One of the things that came to me, in the midst of my craziness, was something a dear friend said at the time I had my abortion. She had experienced her own losses and said that there might come a time, years later, when I was feeling lost or anxious or sad or angry for no reason I could pinpoint. And when that happened, she advised me to think about that loss and what significant dates might be happening around it. Of course, it didn't take much thinking at all to see that the upcoming presidential election was triggering thoughts of the last presidential election, which was linked in my mind with both my abortion and my husband's sex addiction. Yay! A perfect recipe for emotional mayhem!
That realization alone was enough to help bring me out of my spinning madness, but I also realized that the candidates themselves were all playing parts in my psychodrama. And that is where I both need to go next and fear to tread.

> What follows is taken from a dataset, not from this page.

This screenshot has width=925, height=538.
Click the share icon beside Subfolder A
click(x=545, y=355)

I am a notorious, true blue, lifelong liberal. And we on the left pride ourselves for our dispassionate view of the candidates, for our ability to analyze the issues and vote based on policy rather than personality. (Yes, go ahead, say it: which is why we pick dull candidates like Kerry. It's true.) We liberals like to say we vote not for the person we'd like to have a beer with, but for the person we'd like to debate foreign policy with, right? At least that's what I always said. And yet, did I really vote that way? Do I really? Or was it just that the candidate I personally and emotionally liked better and trusted more always happened to be the one I agreed with philosophically?

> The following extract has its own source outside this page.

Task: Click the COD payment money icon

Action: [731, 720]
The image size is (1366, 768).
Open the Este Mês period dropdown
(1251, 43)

I find that in this particular election, the candidates themselves are stirring up a host of emotions that I have to wade through to get at the issues (and then there are a whole host of other problems when I do get to the issues). Yet admitting that is, well, admitting my own weakness: something I'm not comfortable with. And I'm still less comfortable when my attempts to work through those emotions stir up off the scale reactions of fear and anger and outrage among my liberal friends and relatives. It makes me want to do what I usually do to handle situations full of strong negative emotions: lie and hide to escape them. And given that that's what politicians seem to do too, maybe it's no surprise I'm personally and emotionally drawn to them...
So, up this week (and next): sex addiction, special needs parenting, my psyche and how it all plays into my reactions to the candidates. Deep breath! Ok, I'm good to go.